REVIEW BY CARY GINELL
If you ever wondered what the kids on Glee did during their summer vacation, the answer might be Disney’s Camp Rock, The Musical. With space unavailable at the Hillcrest Center for the Arts, Panic! Productions booked a road trip featuring its cast of chiefly Ventura County teens, staging the show at the NoHo Arts Center in North Hollywood. Camp Rock, which is directed by Barry Pearl, opened last weekend and continues through May 22.
Camp Rock is the theatrical version of the popular 2008 Disney Channel movie starring the Jonas Brothers and Demi Lovato, which was a huge hit, but not as big as its similarly-themed predecessor, High School Musical. Like HSM, Camp Rock features an ensemble cast of energetic teens in a lightweight story about two rival summer music camps, each led by a former member of the legendary Wet Crows rock group.
Like the kids of Glee‘s William McKinley High School, Camp Rock deals with two warring teenage show choirs: the kids of Camp Rock, led by good-hearted, former Wet Crows bassist Brown Cesario (Paul Panico) and its arch rival, Camp Star, headed by smarmy, win-at-all-costs Wet Crows drummer Axel Turner (Scott Strauss). Camp Star has unlimited resources, and seeks to draw defectors from Camp Rock over to their side, luring them with the promise of a state-of-the-art recording studio, an IMAX theater, and all the trimmings. They are able to get four recruits, including the well-connected, materialistic diva Tess Tyler (Zoe Reed), but all the rest of the kids stay loyal to Cesario.

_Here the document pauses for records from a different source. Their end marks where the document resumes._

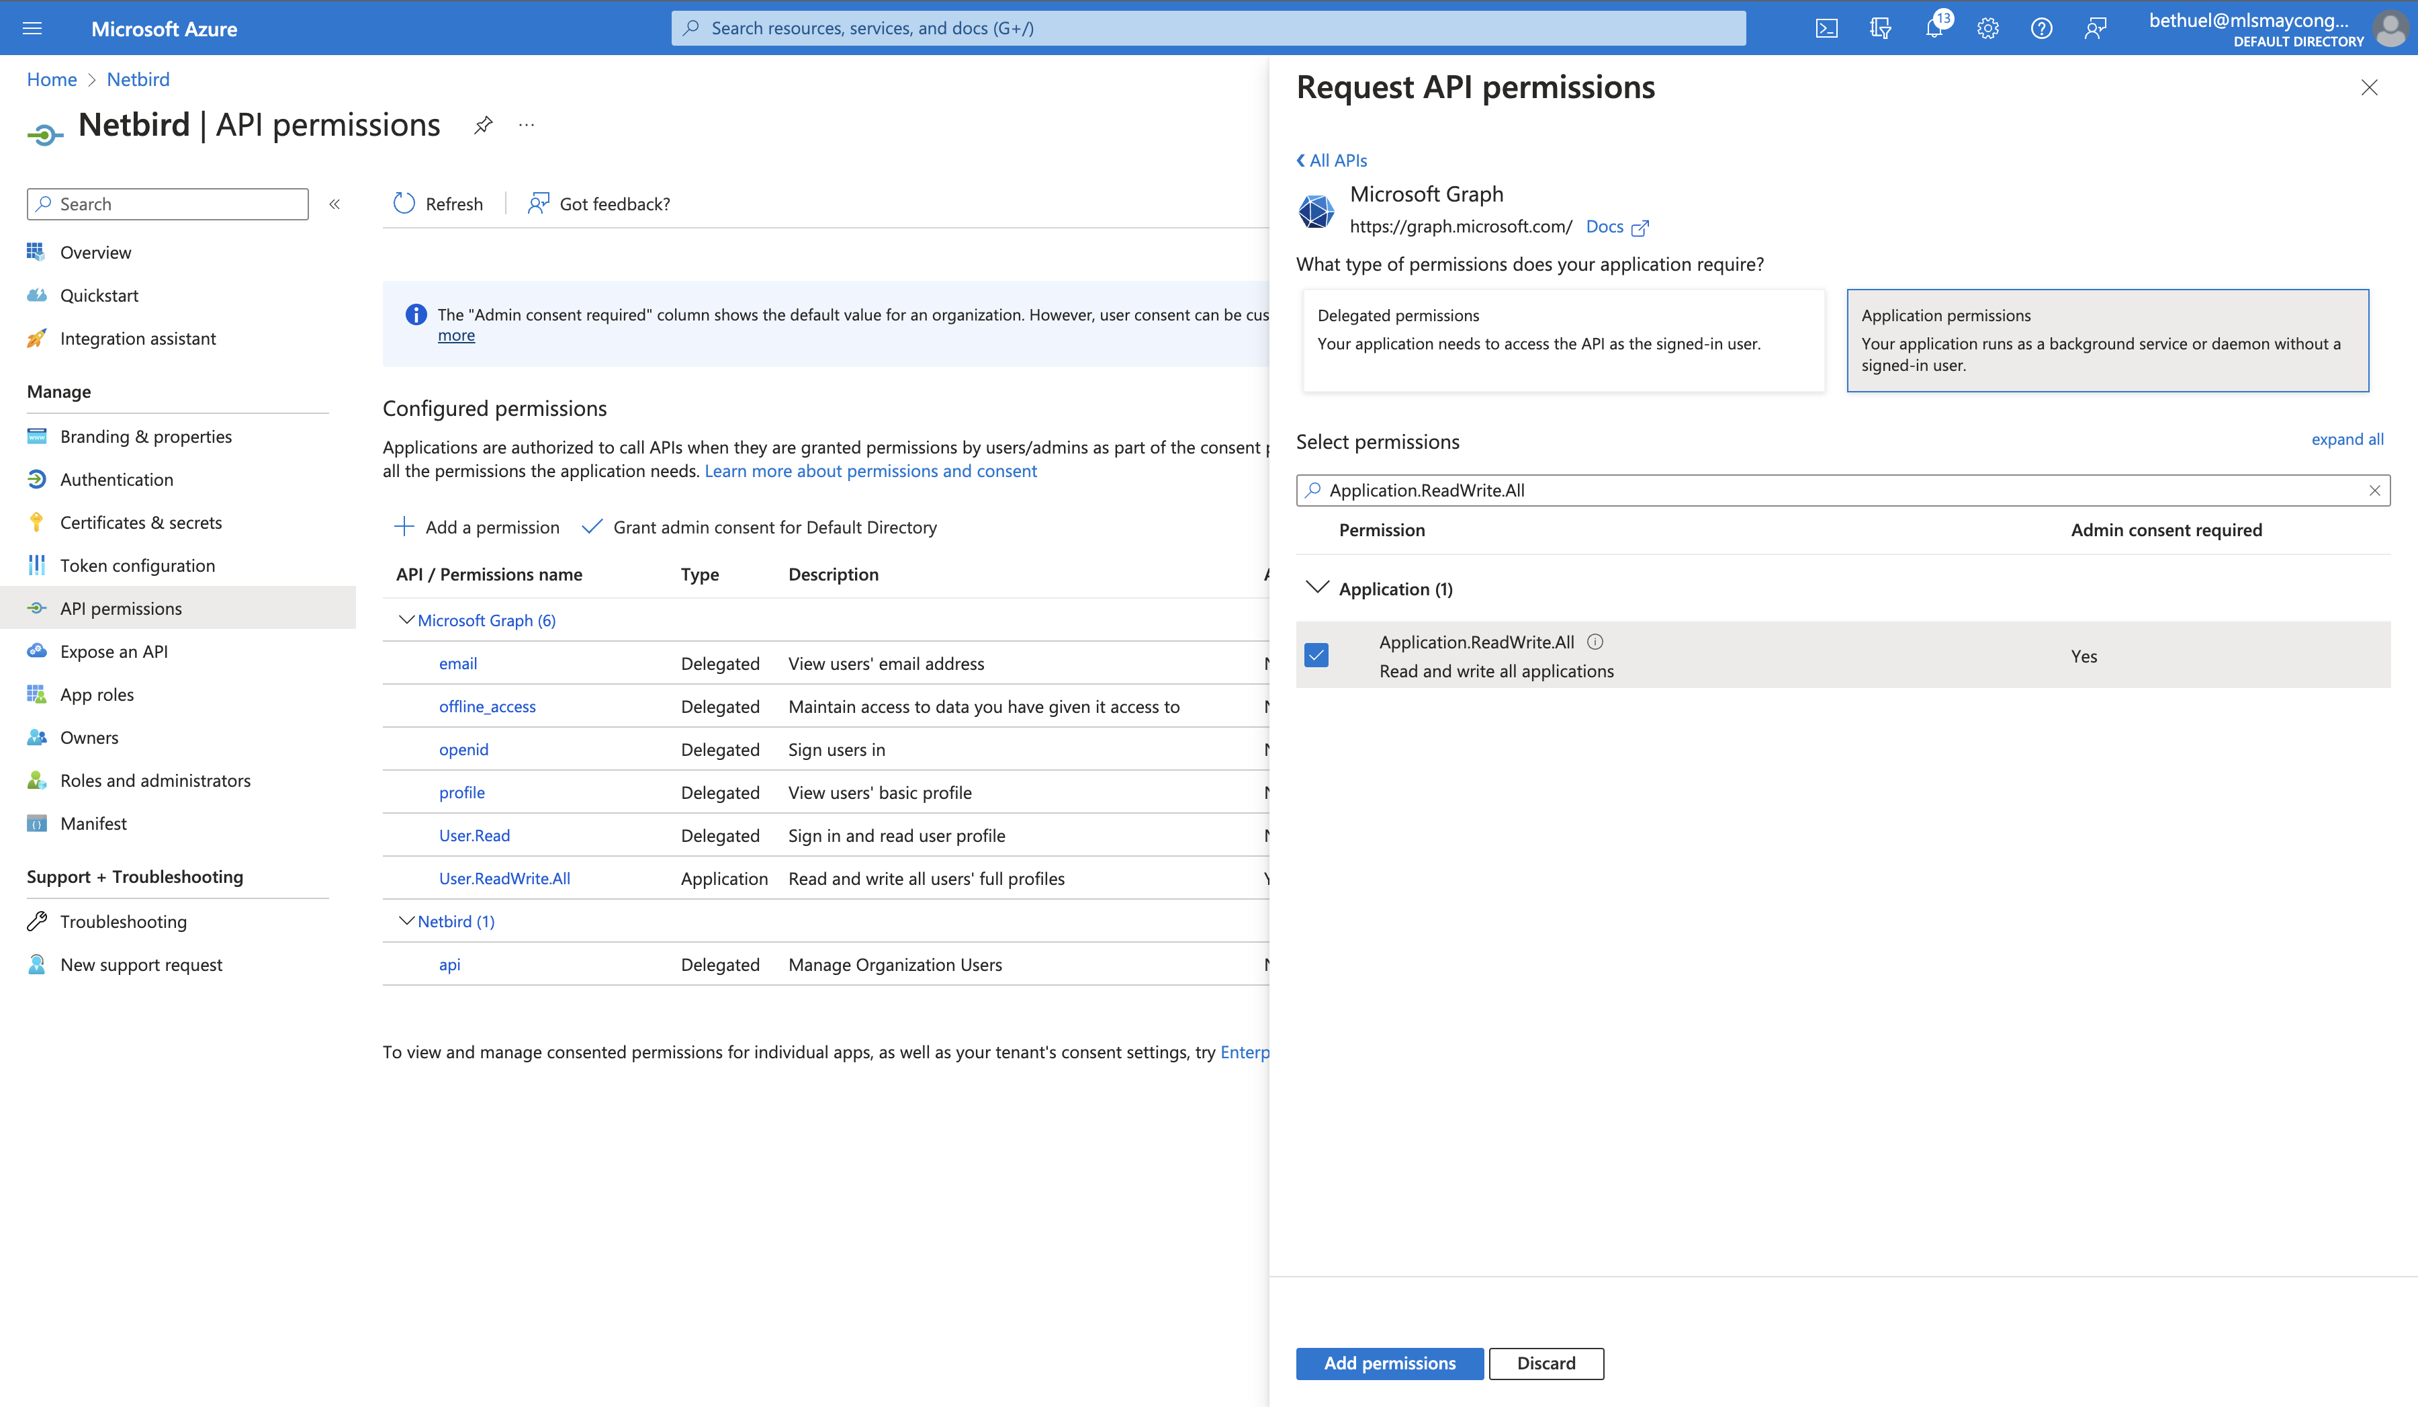This screenshot has height=1407, width=2418.
Task: Click the top search resources box
Action: pyautogui.click(x=1208, y=29)
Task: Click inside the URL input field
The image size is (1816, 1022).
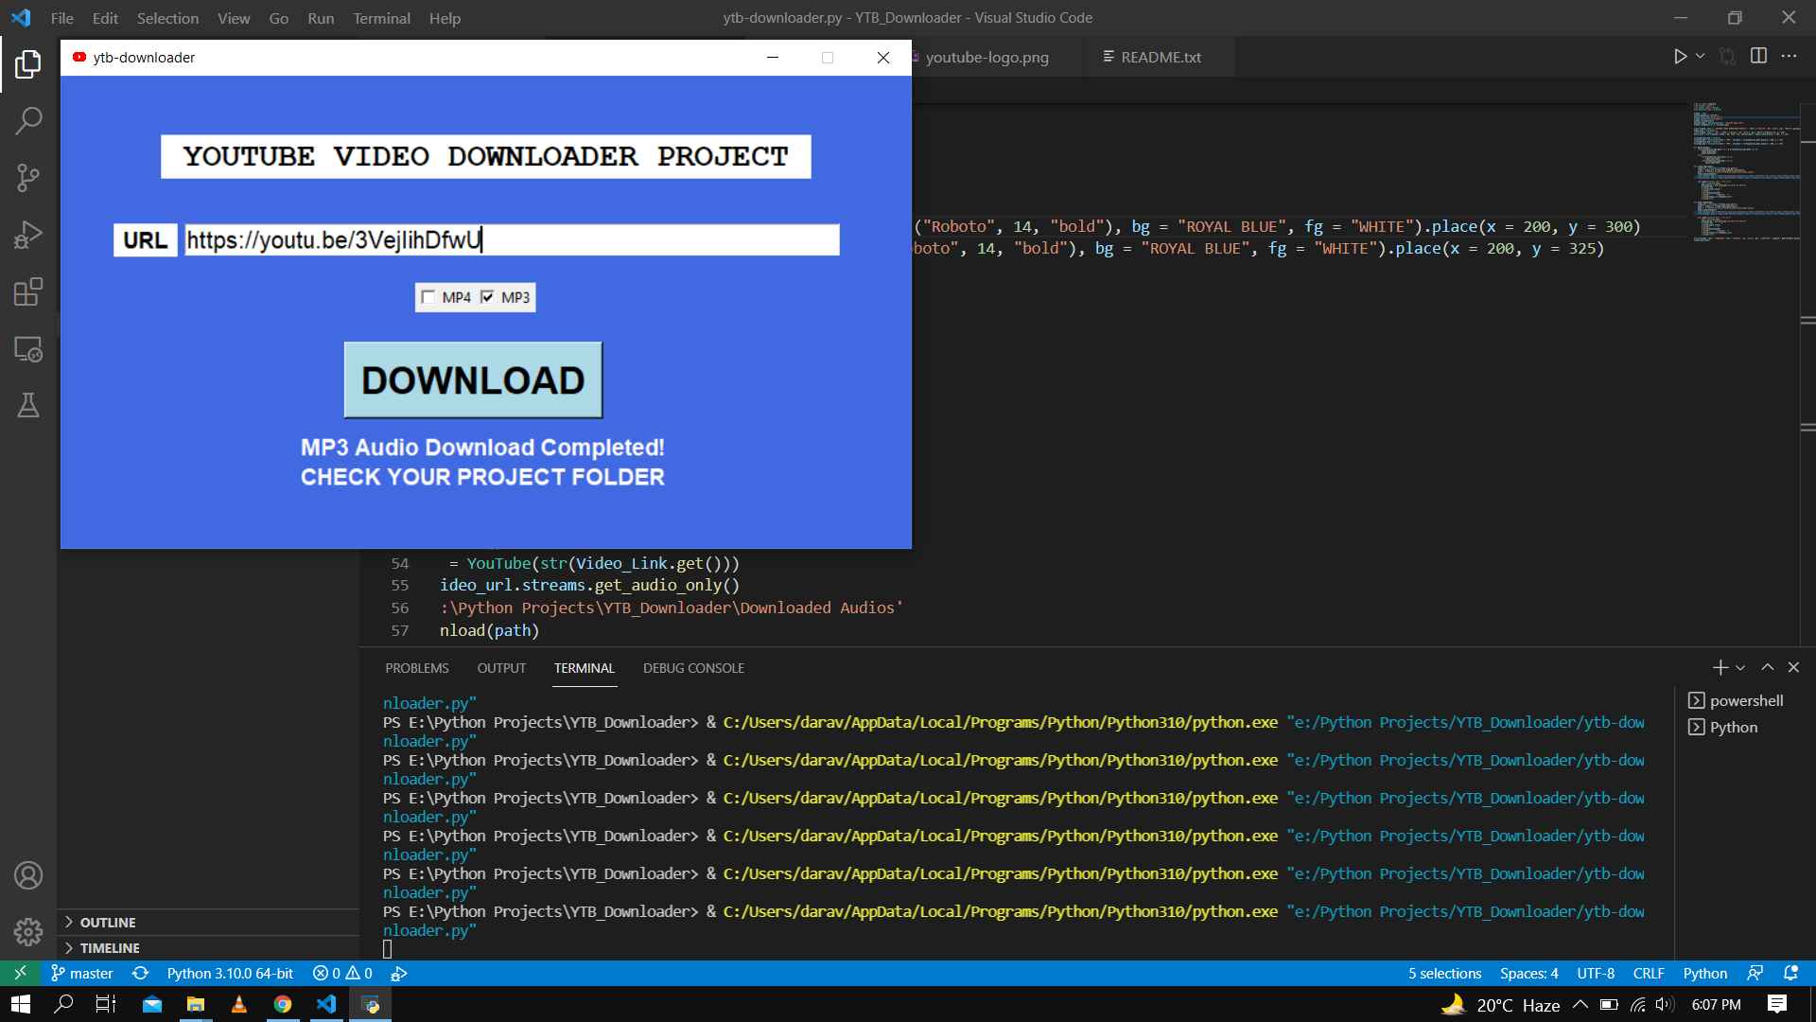Action: click(511, 239)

Husband-and-wife playwrights Robert L. Freedman and Faye Greenberg’s story is yawningly predictable, a distilled, simplified version of the film. The play’s characters are cardboard cutouts: a lead romantic couple that is on the outs, a Jets/Sharks romance between Camp Rock’s Nate and Camp Star’s Dana, and a “dramatic” final “camp-off” competition, which is televised on national cable to see who gets bragging rights. Of course, in true Babes in Arms fashion, the survival of Camp Rock itself depends on whether or not its campers win the competition. The songs, which were written by a tag team of veteran pop songwriters, are all derivative numbers that resemble those that flood teen-pop AM radio stations. (Example: Act II’s opening song, “Introduce Me,” sung by Sam Herbert and Jade McGlynn, is a dead-ringer for Jason Mraz’s “I’m Yours.”)
But Barry Pearl elevated the material by bringing on choreographer Keenon Hooks, who created high octane, challenging dance numbers that the cast embraced with energy and enthusiasm. The cast is constantly in motion, either dancing or moving around the few set pieces that serve as benches or platforms on the spare stage. The vocal talent is also superb all around, led by Allison Martinez and Gabriel Nunag, who play the central couple, Mitchie and Shane. Mitchie is smart, talented, and ambitious, with a powerhouse voice, while Shane is the charismatic lead singer of Connect 3, Camp Rock’s popular boy trio. Zoe Reed is properly haughty as Tess Tyler while Trae Adair is effective as Luke, Camp Star’s glowering, egotistical front man who is fully loaded with prime dance moves.
The remainder of the large cast includes Noah Varav, Elaine Panico, Betya Conn, Bailey Stillwell, Kailee McFerran, Mack Balleweg, Jaden O’Neal, Justin James, Adelle Panico, Madison Foreman, Jamie McRae, Tate Downing, Maya Galipeau, Ashley Thomas, Ali Zatlin, Kylie Vincent, Haley Ligsay, Tatum Krainman, Hannah Cohen, and Jenna Shechter.
The production shows a lot of hard work by the cast and their families, who volunteered their time to design ads, produce artwork, man the snack bar, and provide transportation to the often exhausting rehearsals. Camp Rock is Barry Pearl’s second effort directing a Panic! cast of teens (after last year’s 13), many of whom have performed with various Ventura County organizations, such as Young Artists Ensemble. Pearl enjoys working with young talent more than he does performing himself. And he should know; as a boy, he appeared on Broadway as Randolph MacAfee in Bye, Bye Birdie. That memory helped inspire him to encourage today’s Ventura County future stars by giving them experiences that will prove invaluable to their budding careers.
So although Camp Rock won’t win any Tonys for hard-hitting drama, it’s still a highly entertaining exercise for youngsters to work as a team to put on a successful show almost by themselves, just like the kids of Camp Rock. Bravo to all of them.
Disney’s Camp Rock the Musical plays through May 22 at the NoHo Arts Center, 11136 Magnolia Blvd., North Hollywood. For tickets, visit thenohoartscenter.com.